#### Selected text:
*** Begin section ***
Buyout or No, Delcath Offers a Valuable Investment Opportunity

Nov. 3.10 | About: Delcath Systems, (DCTH)

Delcath Systems (NASDAQ:DCTH) is a medical device company developing treatment platforms that isolate and treat organs separately from the rest of the circulatory system. Using this technology, treatments are delivered directly to the organ or interest and systemic side effects are avoided. The company lead platform technology, in which NDA submission is expected in the fourth quarter of 2010, involves isolating and treating the liver with chemotherapeutic agents for the treatment of metastatic melanoma.

Delcath briefly made its ways into the headlines recently as rumors of a buyout by Bristol-Myers Squibb (NYSE:BMY) briefly made their way across Wall Street. The share price jumped over 20% on the rumors, briefly topping $9/share, before settling back down to the low $8 dollar range. While the buy-out appears unlikely, there still exist many reasons that make this stock an especially good buy.
*** End section ***
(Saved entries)
*** Begin section ***
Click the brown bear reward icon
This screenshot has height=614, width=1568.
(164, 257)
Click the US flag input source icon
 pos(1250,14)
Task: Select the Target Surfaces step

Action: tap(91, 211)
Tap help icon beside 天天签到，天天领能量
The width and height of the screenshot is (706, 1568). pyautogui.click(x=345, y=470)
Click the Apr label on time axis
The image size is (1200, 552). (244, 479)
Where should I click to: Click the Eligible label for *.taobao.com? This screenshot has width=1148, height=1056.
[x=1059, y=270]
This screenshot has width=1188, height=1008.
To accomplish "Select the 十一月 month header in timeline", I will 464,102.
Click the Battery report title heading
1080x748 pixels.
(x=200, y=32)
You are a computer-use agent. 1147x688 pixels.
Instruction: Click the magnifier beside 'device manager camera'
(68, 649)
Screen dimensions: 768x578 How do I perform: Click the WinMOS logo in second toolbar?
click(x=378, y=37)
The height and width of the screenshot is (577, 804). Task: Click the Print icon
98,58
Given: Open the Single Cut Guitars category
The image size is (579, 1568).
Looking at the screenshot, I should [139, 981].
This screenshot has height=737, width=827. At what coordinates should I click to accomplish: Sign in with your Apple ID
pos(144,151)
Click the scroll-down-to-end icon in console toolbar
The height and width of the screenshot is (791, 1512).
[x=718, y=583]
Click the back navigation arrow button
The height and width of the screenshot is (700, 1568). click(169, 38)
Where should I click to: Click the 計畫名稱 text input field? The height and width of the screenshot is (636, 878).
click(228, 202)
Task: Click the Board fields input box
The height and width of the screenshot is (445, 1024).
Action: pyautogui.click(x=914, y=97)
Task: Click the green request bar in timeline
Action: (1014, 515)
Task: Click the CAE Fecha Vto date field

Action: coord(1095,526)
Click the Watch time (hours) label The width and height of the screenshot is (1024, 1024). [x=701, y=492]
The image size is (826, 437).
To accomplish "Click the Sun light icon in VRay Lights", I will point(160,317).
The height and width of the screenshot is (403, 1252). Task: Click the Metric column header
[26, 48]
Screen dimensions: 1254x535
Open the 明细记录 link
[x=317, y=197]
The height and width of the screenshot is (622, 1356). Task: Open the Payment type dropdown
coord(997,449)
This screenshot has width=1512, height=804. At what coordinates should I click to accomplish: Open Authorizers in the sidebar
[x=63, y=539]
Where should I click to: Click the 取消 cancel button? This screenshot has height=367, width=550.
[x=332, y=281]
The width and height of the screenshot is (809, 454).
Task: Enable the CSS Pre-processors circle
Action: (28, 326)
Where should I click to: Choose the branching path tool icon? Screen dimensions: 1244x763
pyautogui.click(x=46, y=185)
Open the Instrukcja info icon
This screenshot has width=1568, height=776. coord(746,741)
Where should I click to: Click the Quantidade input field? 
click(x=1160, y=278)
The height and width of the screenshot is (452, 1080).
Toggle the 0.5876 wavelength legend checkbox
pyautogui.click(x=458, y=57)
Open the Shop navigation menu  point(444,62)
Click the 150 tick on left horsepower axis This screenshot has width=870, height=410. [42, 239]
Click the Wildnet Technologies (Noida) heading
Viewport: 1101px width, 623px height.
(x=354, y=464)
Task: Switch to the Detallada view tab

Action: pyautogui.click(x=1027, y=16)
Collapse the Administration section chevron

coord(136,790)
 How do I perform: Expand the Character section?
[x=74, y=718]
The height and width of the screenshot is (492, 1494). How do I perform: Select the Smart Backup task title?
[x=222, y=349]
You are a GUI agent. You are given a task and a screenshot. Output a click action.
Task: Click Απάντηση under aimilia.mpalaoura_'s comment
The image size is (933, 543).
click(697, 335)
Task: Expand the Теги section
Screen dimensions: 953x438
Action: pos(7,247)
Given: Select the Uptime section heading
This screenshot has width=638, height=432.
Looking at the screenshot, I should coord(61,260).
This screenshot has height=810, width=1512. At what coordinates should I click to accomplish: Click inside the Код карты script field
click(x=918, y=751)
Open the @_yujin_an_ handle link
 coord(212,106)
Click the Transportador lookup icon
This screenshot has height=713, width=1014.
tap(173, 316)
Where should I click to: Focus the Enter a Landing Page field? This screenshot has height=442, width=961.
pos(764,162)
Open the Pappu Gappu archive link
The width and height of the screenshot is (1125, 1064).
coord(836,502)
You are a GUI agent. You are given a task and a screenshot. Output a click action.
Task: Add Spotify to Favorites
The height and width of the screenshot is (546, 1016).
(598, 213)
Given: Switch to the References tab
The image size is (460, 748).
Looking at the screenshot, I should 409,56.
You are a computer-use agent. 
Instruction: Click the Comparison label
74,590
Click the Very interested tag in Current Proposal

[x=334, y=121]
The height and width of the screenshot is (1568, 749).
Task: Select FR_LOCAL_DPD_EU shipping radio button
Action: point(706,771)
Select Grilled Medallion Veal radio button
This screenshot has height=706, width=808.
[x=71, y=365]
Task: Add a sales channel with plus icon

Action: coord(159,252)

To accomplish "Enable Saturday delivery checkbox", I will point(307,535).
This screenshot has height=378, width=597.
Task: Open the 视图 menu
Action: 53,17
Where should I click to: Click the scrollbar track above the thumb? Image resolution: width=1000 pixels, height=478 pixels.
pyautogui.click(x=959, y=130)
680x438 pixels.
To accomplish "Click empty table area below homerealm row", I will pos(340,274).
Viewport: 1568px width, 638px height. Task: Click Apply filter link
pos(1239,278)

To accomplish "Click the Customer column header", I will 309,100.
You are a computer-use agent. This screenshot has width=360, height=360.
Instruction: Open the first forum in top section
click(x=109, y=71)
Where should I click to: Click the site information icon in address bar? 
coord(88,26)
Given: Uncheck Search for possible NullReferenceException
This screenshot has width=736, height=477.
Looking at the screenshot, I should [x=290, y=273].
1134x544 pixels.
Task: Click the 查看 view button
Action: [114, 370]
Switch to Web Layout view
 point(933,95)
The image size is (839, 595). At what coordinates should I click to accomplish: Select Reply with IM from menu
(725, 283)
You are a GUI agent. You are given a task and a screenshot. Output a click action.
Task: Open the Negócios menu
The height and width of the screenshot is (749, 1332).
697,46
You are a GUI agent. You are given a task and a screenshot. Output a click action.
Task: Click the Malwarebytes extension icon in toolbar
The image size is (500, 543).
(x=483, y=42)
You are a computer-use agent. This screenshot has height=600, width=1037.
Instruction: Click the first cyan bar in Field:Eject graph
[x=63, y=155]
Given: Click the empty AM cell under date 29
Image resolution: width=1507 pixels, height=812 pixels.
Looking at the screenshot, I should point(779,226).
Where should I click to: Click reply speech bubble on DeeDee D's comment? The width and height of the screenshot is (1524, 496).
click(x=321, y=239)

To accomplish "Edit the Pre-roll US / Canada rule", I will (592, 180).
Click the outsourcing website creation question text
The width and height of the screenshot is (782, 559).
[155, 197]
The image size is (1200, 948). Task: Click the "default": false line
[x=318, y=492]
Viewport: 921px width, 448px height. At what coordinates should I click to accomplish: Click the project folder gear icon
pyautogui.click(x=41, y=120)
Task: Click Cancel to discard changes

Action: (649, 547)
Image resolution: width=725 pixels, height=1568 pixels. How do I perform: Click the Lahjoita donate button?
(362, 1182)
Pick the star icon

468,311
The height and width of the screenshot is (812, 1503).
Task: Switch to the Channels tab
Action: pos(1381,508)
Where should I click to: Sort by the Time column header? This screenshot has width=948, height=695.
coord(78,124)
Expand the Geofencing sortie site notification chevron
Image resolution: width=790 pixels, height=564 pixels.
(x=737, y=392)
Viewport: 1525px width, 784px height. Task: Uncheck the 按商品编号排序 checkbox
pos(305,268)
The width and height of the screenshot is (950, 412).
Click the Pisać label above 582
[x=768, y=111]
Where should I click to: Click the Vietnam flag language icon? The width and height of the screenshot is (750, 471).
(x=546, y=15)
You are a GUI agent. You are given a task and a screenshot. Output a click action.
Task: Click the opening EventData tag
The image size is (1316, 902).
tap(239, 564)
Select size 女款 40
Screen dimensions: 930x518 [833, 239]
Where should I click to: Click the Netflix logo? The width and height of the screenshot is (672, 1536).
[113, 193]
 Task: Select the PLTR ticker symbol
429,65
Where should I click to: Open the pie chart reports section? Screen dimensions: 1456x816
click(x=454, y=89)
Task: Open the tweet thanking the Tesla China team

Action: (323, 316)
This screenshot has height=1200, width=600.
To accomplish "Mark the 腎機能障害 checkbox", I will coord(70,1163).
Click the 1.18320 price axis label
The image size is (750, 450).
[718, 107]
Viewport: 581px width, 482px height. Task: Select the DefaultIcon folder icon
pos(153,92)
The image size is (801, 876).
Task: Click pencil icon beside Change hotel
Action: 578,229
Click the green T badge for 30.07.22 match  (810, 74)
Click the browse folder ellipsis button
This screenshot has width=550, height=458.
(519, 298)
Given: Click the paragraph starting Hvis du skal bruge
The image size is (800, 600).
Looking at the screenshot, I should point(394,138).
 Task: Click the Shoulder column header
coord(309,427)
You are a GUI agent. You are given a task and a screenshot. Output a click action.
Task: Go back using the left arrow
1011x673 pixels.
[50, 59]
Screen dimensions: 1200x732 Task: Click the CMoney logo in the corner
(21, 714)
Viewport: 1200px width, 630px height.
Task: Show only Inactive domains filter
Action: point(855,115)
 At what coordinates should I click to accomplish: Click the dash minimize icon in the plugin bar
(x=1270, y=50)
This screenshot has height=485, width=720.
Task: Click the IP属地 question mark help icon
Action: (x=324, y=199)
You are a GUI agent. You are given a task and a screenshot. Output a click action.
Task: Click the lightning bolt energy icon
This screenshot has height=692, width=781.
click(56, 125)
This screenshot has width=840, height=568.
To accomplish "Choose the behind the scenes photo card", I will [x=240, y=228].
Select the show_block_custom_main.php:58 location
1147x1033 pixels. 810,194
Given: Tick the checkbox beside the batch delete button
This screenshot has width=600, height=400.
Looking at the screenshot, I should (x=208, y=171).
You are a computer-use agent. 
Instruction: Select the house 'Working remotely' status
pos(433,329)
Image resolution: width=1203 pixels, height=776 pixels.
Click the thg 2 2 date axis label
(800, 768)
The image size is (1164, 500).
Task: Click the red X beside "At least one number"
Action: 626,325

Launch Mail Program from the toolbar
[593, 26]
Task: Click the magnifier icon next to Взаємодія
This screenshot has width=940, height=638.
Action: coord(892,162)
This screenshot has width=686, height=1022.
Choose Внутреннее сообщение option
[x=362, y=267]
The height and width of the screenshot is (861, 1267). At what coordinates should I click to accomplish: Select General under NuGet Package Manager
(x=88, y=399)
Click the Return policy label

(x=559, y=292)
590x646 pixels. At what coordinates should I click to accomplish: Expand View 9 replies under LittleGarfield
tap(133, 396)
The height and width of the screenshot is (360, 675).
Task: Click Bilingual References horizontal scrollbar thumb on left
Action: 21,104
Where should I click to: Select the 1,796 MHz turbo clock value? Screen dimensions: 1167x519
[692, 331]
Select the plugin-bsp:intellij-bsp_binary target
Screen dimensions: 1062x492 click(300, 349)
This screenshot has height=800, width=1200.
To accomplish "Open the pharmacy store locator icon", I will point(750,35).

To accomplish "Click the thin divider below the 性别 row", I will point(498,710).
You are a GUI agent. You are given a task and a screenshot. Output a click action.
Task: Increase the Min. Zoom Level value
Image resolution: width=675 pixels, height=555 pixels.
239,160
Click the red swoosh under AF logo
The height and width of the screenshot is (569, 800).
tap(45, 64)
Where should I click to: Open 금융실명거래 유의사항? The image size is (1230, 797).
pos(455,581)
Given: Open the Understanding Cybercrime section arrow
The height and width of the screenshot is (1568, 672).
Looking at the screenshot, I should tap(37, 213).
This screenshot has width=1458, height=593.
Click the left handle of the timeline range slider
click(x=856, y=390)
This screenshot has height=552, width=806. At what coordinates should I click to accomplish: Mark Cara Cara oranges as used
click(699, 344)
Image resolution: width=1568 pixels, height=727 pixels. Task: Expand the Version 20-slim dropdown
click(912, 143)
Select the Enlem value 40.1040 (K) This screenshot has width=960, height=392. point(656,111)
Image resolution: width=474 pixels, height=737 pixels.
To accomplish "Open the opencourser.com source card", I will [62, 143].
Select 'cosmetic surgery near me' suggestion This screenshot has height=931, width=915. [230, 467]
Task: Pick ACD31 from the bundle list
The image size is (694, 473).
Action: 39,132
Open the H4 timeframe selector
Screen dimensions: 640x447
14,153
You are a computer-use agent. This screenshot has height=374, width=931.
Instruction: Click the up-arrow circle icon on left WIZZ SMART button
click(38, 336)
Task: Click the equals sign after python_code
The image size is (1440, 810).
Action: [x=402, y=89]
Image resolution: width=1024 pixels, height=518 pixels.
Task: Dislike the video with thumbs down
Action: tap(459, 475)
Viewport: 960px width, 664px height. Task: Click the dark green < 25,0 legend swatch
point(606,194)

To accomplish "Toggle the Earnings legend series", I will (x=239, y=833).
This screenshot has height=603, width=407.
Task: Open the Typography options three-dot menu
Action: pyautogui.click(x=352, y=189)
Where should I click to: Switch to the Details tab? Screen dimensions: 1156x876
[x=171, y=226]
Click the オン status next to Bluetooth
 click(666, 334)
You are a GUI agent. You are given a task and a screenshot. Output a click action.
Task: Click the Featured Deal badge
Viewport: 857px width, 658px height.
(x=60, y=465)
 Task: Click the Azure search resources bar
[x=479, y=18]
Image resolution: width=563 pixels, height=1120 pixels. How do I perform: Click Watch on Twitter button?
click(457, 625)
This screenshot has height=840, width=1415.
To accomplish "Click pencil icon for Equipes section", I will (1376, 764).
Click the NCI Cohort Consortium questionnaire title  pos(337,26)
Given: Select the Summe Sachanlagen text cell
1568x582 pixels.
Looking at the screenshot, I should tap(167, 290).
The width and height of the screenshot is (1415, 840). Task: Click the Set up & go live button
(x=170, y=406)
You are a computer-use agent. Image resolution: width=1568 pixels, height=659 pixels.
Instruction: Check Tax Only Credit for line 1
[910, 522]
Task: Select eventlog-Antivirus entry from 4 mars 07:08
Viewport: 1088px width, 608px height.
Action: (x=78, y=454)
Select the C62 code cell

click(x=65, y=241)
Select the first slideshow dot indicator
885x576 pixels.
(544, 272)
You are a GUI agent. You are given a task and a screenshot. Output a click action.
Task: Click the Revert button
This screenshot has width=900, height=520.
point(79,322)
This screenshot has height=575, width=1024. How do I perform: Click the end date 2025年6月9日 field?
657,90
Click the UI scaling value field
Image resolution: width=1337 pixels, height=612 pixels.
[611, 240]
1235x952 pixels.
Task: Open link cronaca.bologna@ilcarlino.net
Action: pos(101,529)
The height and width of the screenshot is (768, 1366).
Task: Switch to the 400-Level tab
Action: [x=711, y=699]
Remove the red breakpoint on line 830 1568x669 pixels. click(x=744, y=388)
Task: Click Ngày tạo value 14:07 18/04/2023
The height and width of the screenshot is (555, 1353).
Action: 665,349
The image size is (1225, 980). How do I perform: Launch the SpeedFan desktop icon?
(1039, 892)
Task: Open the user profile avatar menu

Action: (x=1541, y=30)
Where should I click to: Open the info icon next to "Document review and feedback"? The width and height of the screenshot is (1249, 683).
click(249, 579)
*** End section ***
According to the Delcath article, when is the NDA submission for the company's lead platform technology expected? These records have no connection to the Delcath article.

#### Written solution:
In the fourth quarter of 2010.